Right now I have my 13 hens and 1 rooster in a temporary 10 by 12 tractor coop. We will eventually be moving them to free range in a fenced area on our 5 acres. Yesterday I had to climb into coop because a couple of the hens have started to lay on the ground in the corner. While I was squatted down collecting a couple of eggs back turned to rooster. He pounced on my upper leg? What the heck?! This is a first. Today he was coming up close to me so I gave him a shove to make it known I am in charge. any suggestions? He was given to me 2 months ago and he is approximately 1 year. We have 4 children from ages 1 to 10. Wondering if I should be concerned. Thank you! 


Sent from my iPad using Chicken Forum


----------



## LittleWings (Jul 15, 2013)

You need to get a grip on that roo. I have a BCM roo I have to keep an eye on. 
When he does that or even threatens to, go crazy on him. Grab him, shake him, chase him until he hides in the corner. Let him know how much tougher you are than him. 
It sounds mean but the last time mine did it I grabbed him, choked him, chased him into a corner and hit him several times with the feed pan screaming at him the whole time. He thinks I'm crazy.  
If he doesn't stop he will go in a pot but since then he has been good.


----------



## nj2wv (Aug 27, 2013)

If you can't make him stop then eat him. I have 14 roosters and all but one is well behaved. I tried showing him I was boss but it didn't work so he is currently in a pen awaiting execution. The others all share a coop with the hens at night and free range during the day. They have their minor squabbles during the day and protect the hens but they have never tried to attack me.


----------



## piglett (Jun 21, 2012)

LittleWings said:


> I grabbed him, choked him, chased him into a corner and hit him several times with the feed pan screaming at him the whole time. He thinks I'm crazy.

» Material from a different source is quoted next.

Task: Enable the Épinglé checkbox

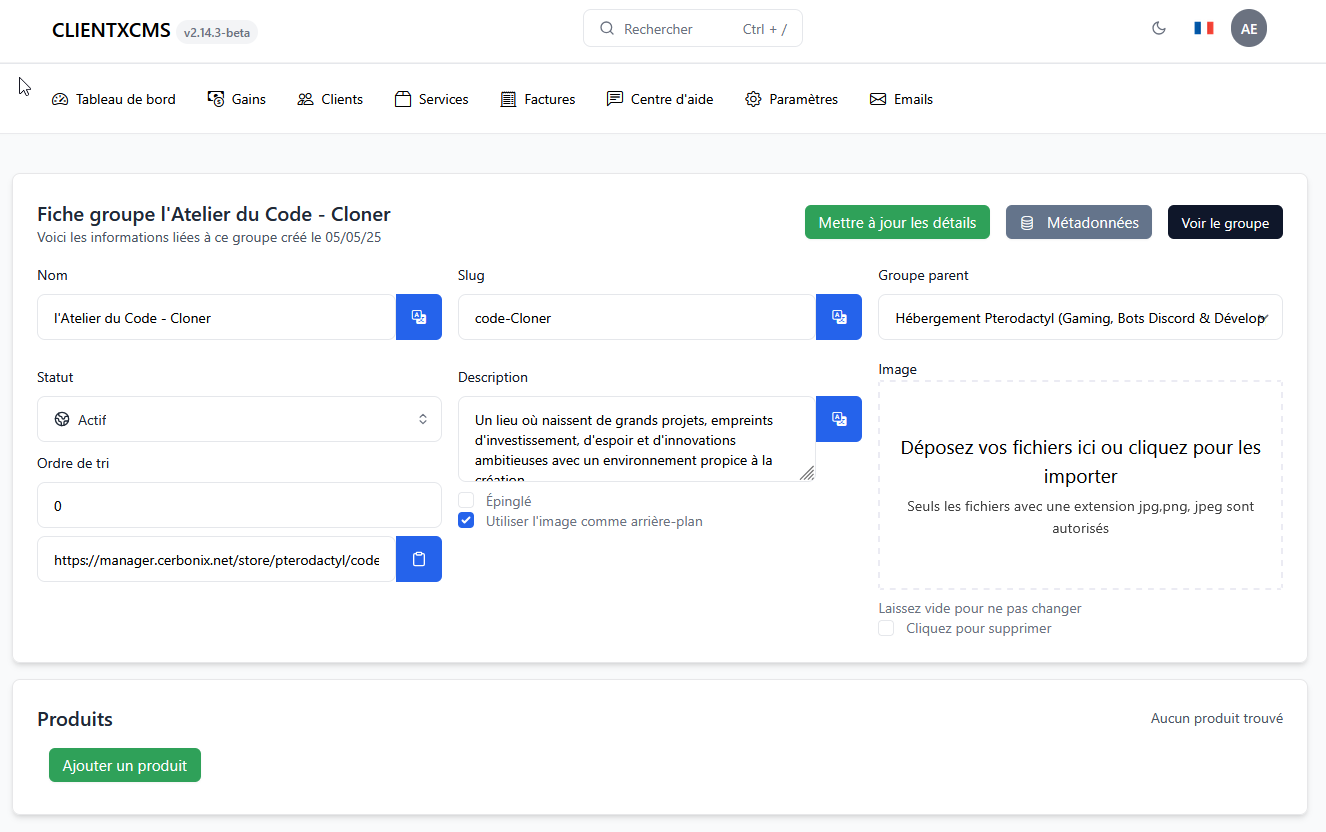Action: pos(466,500)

no no he knows your crazy so he is staying away from you for good


----------



## traing4jc (Jan 27, 2013)

nj2wv said:


> If you can't make him stop then eat him. I have 14 roosters and all but one is well behaved. I tried showing him I was boss but it didn't work so he is currently in a pen awaiting execution. The others all share a coop with the hens at night and free range during the day. They have their minor squabbles during the day and protect the hens but they have never tried to attack me.


I am all for butchering and having dinner on him! he's a nice size too!

Sent from my iPad using Chicken Forum


----------



## piglett (Jun 21, 2012)

traing4jc said:


> I am all for butchering and having dinner on him! he's a nice size too!
> 
> Sent from my iPad using Chicken Forum


he thinks that is his flock, you need to show him that it's your flock.

the good news is if something with big teeth shows up your rooster will

give it a run for it's money while your hens make a quick run to the coop

so he does have value


----------



## Sundancers (Jun 20, 2012)

I will not put up with a mean roo ... I say chicken pot pie.


----------



## Rocky_top_roo (Sep 11, 2014)

Maybe he can smell fear!hahaha!


----------